CAMTAs, a family of calmodulin-binding transcription factors, are versatile regulators of biotic and abiotic stress responses in plants

Abstract

Plants, rooted in one place, are constantly subjected to diverse biotic and abiotic stresses that limit their growth and development, resulting in significant crop losses. In response to stresses, plants deploy several integrated signaling networks to rapidly reprogram gene expression thereby altering cellular processes to adapt and survive under unfavorable conditions. Among the key signaling mechanisms that plants use, calcium- and calcium/calmodulin-mediated signal transduction pathways have emerged as one of the ubiquitous players. The calcium-signaling networks include many calcium and calcium/calmodulin-binding transcription factors. In this review, we focus on the functions of a family of highly conserved calcium/calmodulin-binding Transcription Factors (TFs) called calmodulin-binding transcription activators (CAMTAs) in plants. This family of transcription factors was first identified in plants as calmodulin-binding proteins and discovered later in animals. Genetic studies in the model plant Arabidopsis and crop plants such as rice uncovered crucial roles for CAMTAs in modulating plant responses to both biotic and abiotic stresses. Depending on the type of stress, CAMTAs function as either positive or negative regulators for plant growth and stress responses. Arabidopsis CAMTA3 is the most studied member of CAMTA proteins.

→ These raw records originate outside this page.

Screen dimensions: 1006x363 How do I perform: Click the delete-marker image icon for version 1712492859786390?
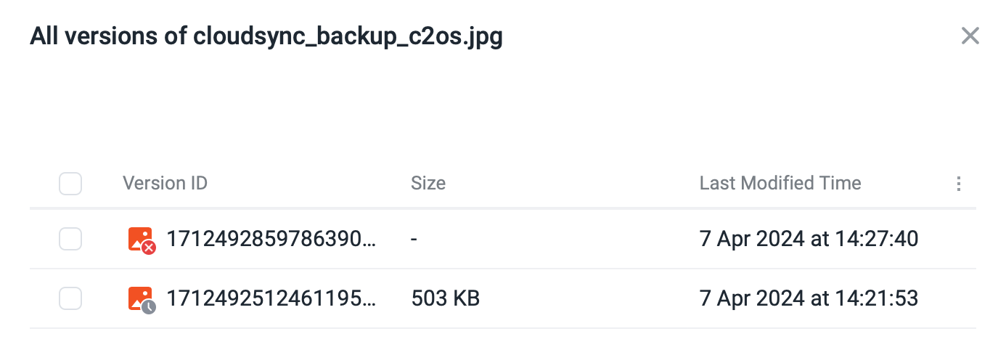pyautogui.click(x=141, y=239)
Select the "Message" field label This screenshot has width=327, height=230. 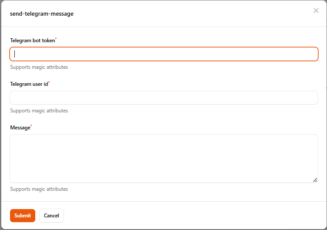point(20,128)
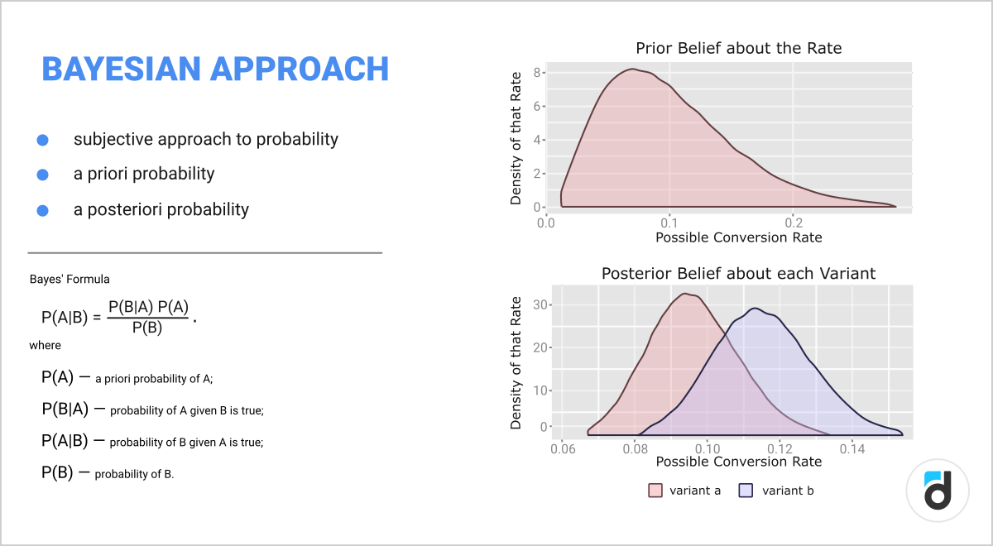The width and height of the screenshot is (993, 546).
Task: Select the Bayesian Approach heading
Action: click(215, 69)
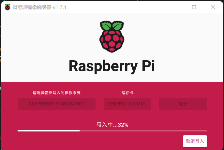Screen dimensions: 224x150
Task: Click the window title 树莓派镜像烧录器 v1.7.1
Action: 39,7
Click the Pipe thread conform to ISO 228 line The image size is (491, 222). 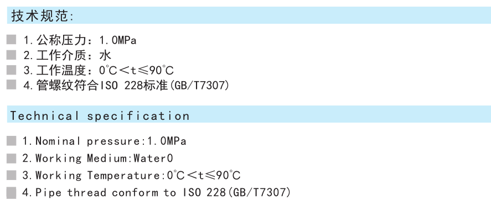(156, 192)
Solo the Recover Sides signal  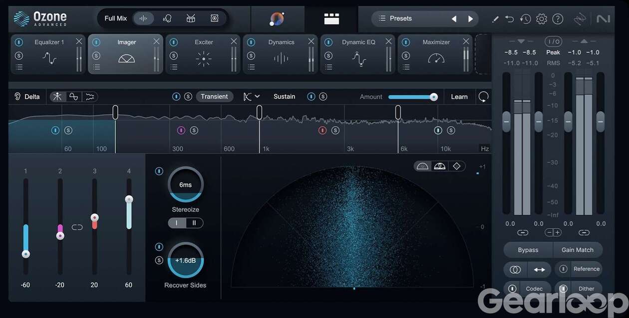pyautogui.click(x=159, y=260)
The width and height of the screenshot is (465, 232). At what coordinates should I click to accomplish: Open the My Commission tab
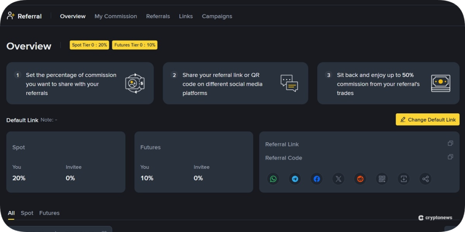(115, 16)
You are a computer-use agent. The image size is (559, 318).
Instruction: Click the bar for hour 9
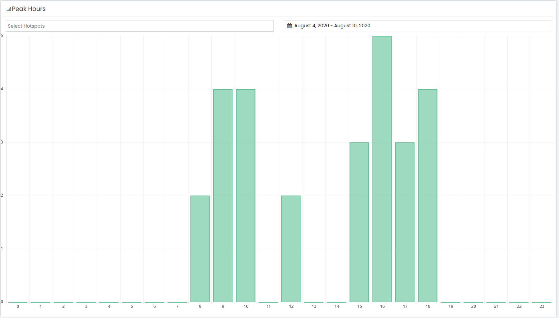pos(223,196)
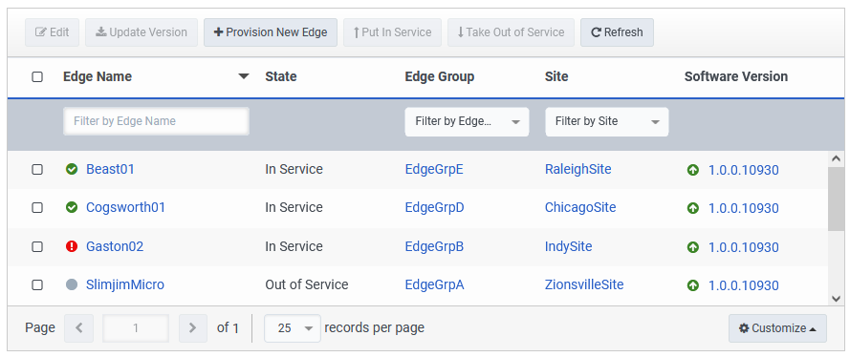Click the green up-arrow version icon in Beast01 row
850x357 pixels.
pos(693,170)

It modulates the expression of many key genes involved in different hormone signaling pathways and plays a central role in biotic (bacterial, fungal, and viral pathogens) as well as abiotic (cold, drought, salt, and wounding/mechanical) stress responses. Studies with many point, truncated, loss-of-function, and suppressor mutants of CAMTA3 revealed a complex regulation of its function. Here we summarize the advances in the study of the CAMTA family with a focus on CAMTA3. Further, we identify critical gaps in furthering our understanding of the molecular mechanisms by which these TFs function and discuss potential opportunities to engineer them for biotechnological applications to develop stress-resilient crops.